Note that, by default, marginaleffects commands return data frames in the Polars format. These objects are easy to convert to Pandas, Numpy, or other formats using an appropriate .to_*() method. For example, calling the get_dataset() function returns a Polars data frame that we can convert to Pandas with .to_pandas().
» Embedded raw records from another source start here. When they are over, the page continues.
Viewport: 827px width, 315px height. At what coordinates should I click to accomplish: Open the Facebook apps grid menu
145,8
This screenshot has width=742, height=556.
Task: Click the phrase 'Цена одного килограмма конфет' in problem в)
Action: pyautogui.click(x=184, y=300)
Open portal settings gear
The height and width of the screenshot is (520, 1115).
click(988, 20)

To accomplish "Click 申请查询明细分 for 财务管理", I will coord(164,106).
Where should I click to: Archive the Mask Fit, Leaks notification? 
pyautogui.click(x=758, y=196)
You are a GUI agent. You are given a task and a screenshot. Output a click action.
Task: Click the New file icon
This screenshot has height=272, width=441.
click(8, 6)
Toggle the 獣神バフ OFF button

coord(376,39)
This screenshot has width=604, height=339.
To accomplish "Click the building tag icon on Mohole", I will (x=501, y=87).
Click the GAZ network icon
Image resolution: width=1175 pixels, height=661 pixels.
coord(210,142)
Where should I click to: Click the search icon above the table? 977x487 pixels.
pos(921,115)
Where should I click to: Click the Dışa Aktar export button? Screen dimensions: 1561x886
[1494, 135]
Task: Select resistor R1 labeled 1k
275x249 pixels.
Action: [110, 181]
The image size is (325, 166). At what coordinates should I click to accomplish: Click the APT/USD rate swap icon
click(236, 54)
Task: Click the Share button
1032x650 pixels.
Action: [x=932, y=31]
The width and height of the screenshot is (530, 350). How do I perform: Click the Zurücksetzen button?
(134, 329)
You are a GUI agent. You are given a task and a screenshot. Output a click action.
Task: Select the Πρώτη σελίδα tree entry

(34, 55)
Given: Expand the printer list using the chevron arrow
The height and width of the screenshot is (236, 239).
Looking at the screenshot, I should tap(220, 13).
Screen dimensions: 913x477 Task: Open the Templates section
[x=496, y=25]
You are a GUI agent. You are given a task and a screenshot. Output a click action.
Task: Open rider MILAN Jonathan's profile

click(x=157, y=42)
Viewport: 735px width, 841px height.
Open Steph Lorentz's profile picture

Recall that Python uses 0-based indexing whereas R uses 1-based indexing.

import polars as pl
import numpy as np
from marginaleffects import *
from plotnine import *
from scipy.stats import norm
from statsmodels.formula.api import logit, ols

dat = get_dataset("thornton")
dat = dat.to_pandas()
dat.head()

1. Who is this book for?

Section 1.4

dat = get_dataset("Titanic", "Stat2Data")
dat[:6, ["Name", "Survived", "Age"]]
get_dataset(search = "Titanic") 
get_dataset("Titanic", "Stat2Data", docs = True)

3. Conceptual framework

Section 3.2

rng = np.random.default_rng(seed=48103)
N = 10
dat = pl.DataFrame({
  "Num": rng.normal(loc = 0, scale = 1, size = N),
  "Bin": rng.binomial(n = 1, p = 0.5, size = N),
  "Cat": rng.choice(["A","B","C"], size = N)
})

Empirical grid

dat

Interesting grid

datagrid(Bin=[0,1], newdata = dat)
datagrid(
  Num=[dat["Num"].max(), dat["Num"].min()], 
  Bin=dat["Bin"].mean(),
  Cat=dat["Cat"].unique(),
  newdata = dat)

Representative grid

datagrid(grid_type = "mean_or_mode", newdata = dat)

Balanced grid

datagrid(grid_type = "balanced", newdata = dat)

Counterfactual grid

g = datagrid(
  Bin=[0,1],
  grid_type = "counterfactual",
  newdata = dat
)
g.shape
g.filter(pl.col("rowidcf")<3)

4. Hypothesis and equivalence tests

dat = get_dataset("thornton")
dat.head(6)
mod = ols("outcome ~ agecat - 1",
  data=dat.to_pandas()).fit()
mod.params
dat.group_by("agecat").agg(pl.col("outcome").mean())

Section 4.1

Choice of null hypothesis

hypotheses(mod, hypothesis = 0.5)
b = mod.params.iloc[0]
se = np.sqrt(np.diag(mod.cov_params()))[0]
z = (b - 0.5) / se
(norm.cdf(-np.abs(z))) * 2

Linear and non-linear hypothesis tests

hypotheses(mod, hypothesis = "b2 - b0 = 0")
hypotheses(mod, hypothesis = "b2 / b0 = 1")

import numpy as np
hypotheses(mod, hypothesis = "b1**2 * np.exp(b0) = 0")
hypotheses(mod, hypothesis = "b0 - (b1 * b2) = 2")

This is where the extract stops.